- _WORK REQUEST_
Print exactly what appears from the line containing "You are a GUI" through the final line of the data below, pictures excluded.

- _Collected data entries_
-------------------------
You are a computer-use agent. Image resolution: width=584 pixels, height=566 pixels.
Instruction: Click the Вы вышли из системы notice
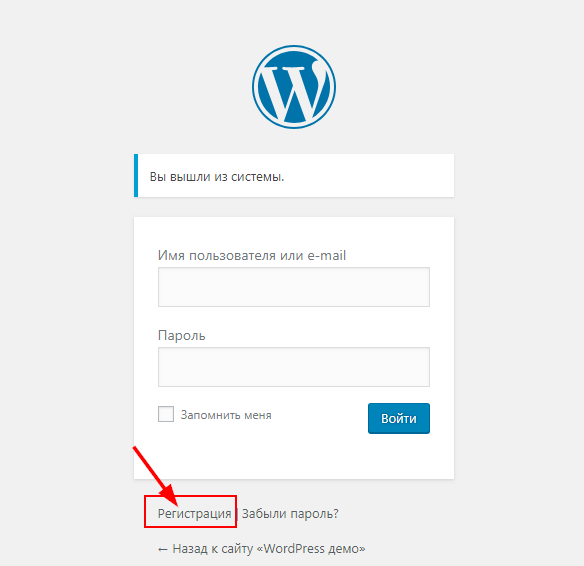coord(294,176)
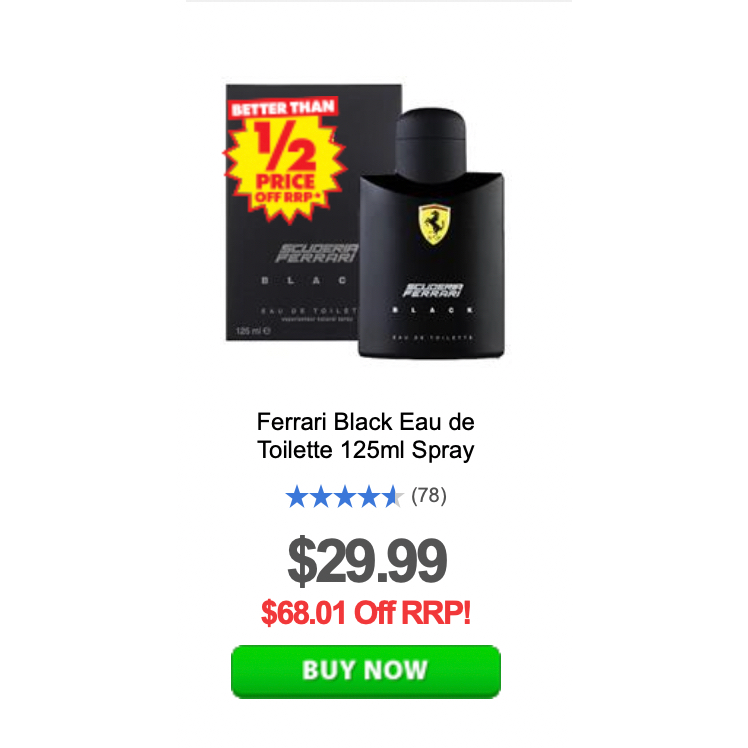The width and height of the screenshot is (748, 748).
Task: Click the 125 ml label on the box
Action: pyautogui.click(x=253, y=331)
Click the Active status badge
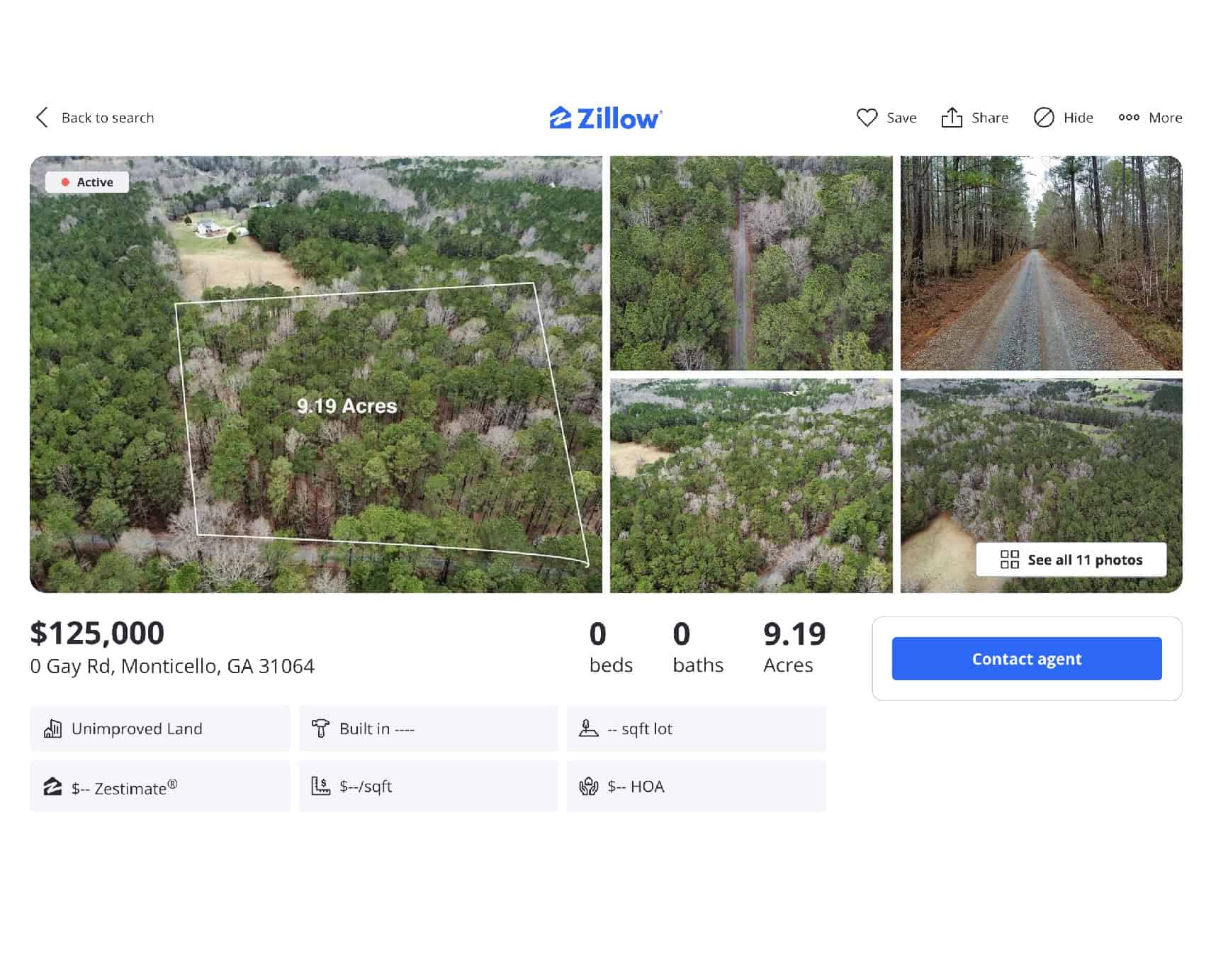This screenshot has height=980, width=1211. (87, 182)
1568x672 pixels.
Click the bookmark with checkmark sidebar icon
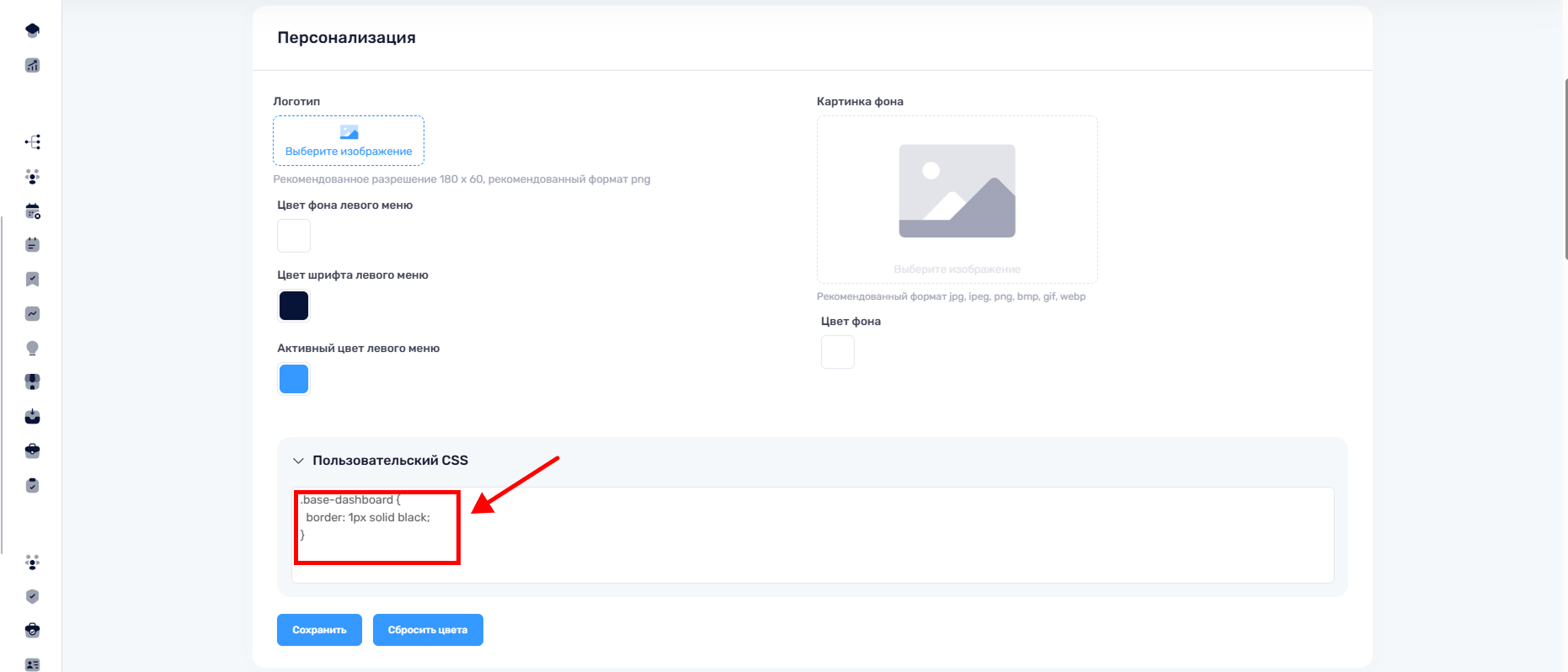click(32, 280)
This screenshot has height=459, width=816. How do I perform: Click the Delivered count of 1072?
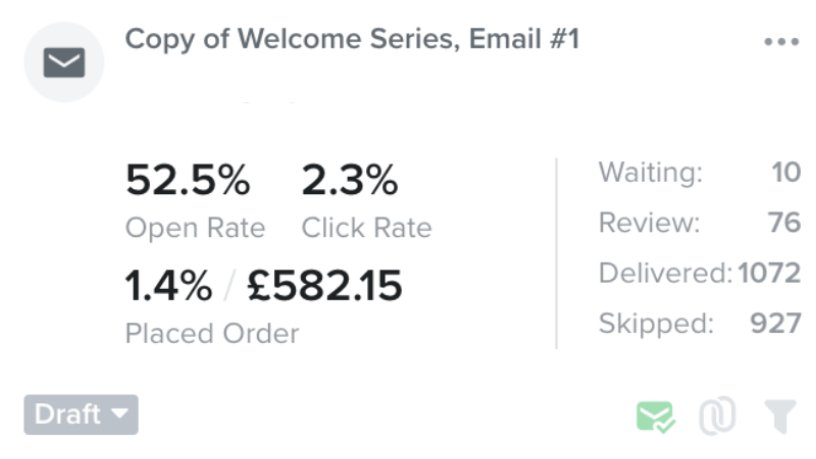769,273
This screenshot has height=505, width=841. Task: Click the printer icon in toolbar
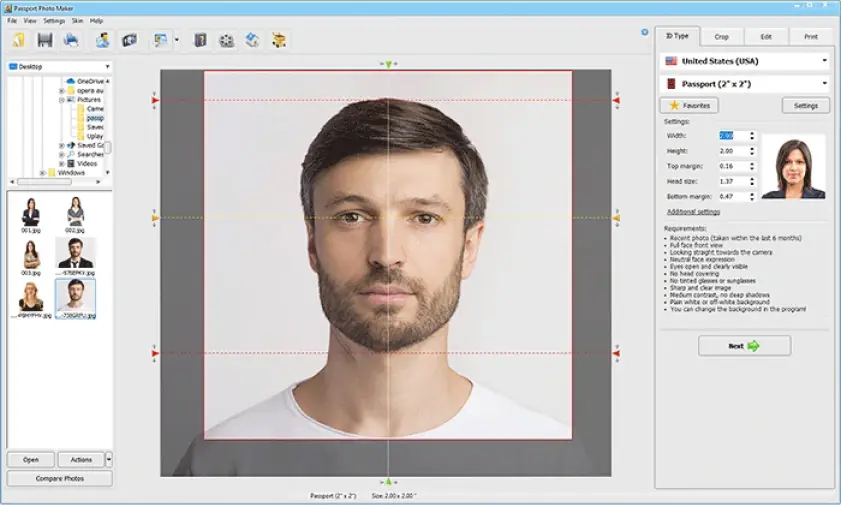point(71,40)
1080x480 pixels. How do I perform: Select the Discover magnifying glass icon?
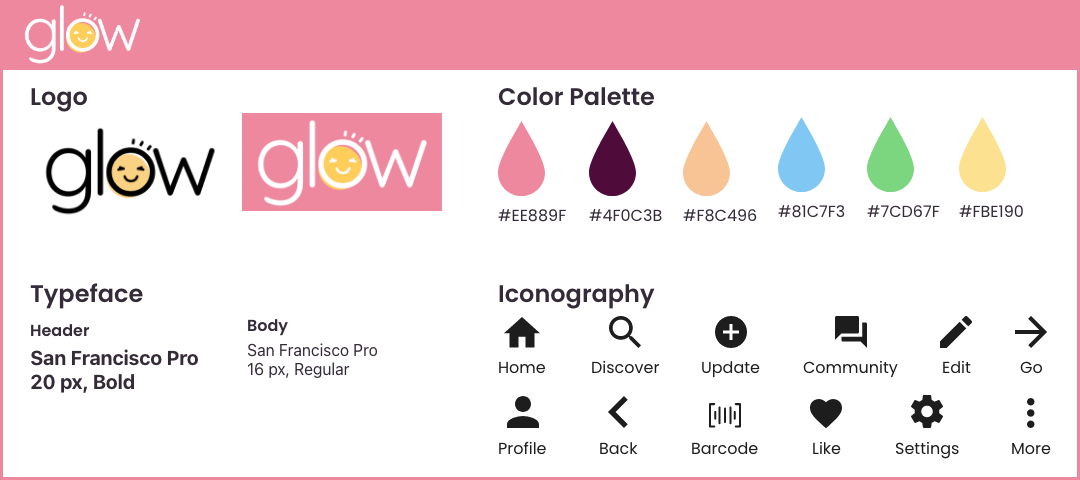(625, 333)
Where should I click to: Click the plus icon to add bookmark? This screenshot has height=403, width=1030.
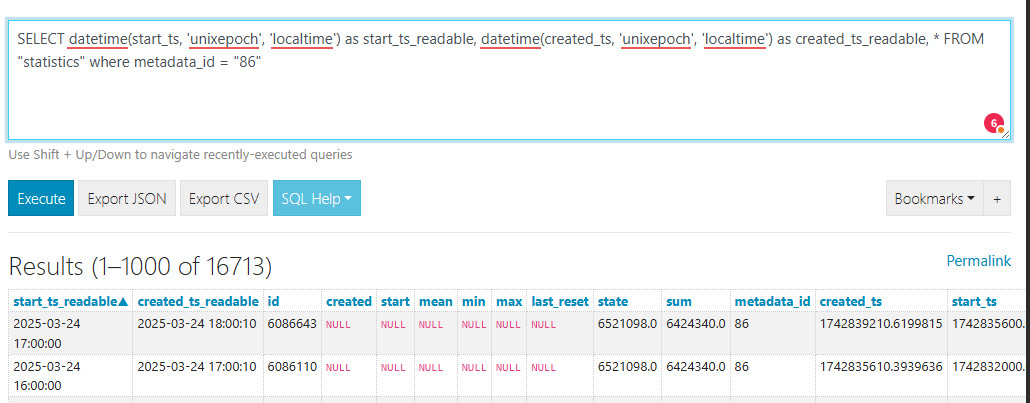[997, 198]
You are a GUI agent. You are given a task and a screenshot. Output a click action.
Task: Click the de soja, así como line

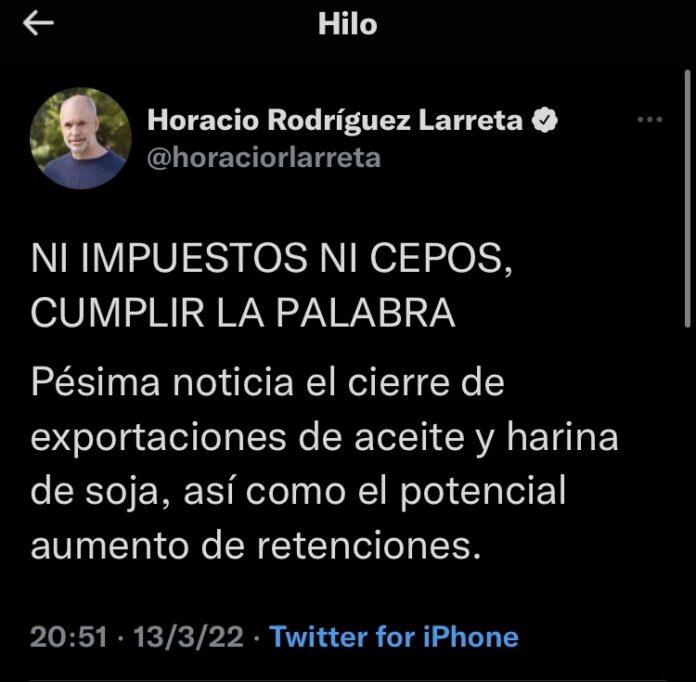coord(298,492)

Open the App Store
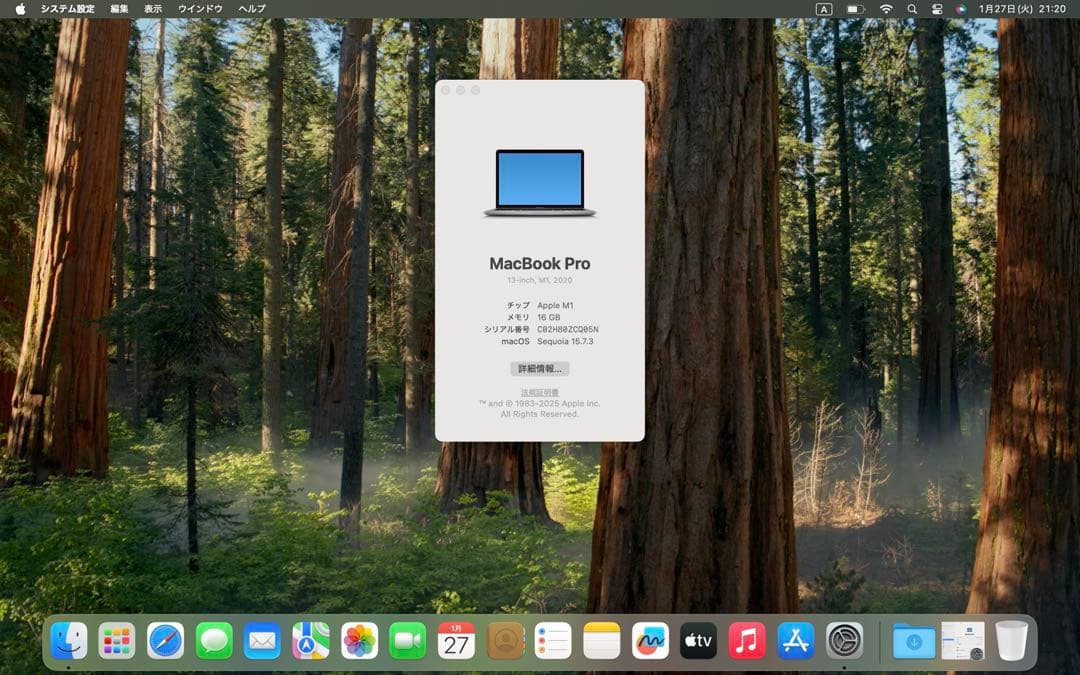[794, 640]
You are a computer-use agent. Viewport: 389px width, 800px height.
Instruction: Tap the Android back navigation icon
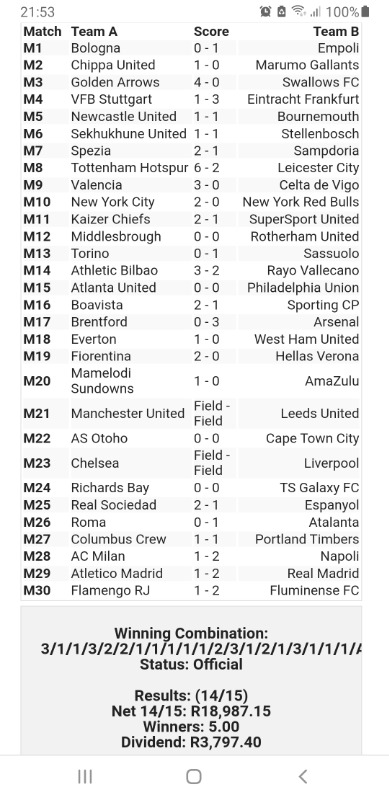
-------------------------
- _ANSWER TO THIS PROBLEM_
You are a GUI agent. You are given a task and a screenshot. Output a click action.
Task: Click the de soja, así como line

coord(298,492)

Open the App Store
[794, 640]
You are a computer-use agent. Viewport: 389px width, 800px height.
Instruction: Tap the Android back navigation icon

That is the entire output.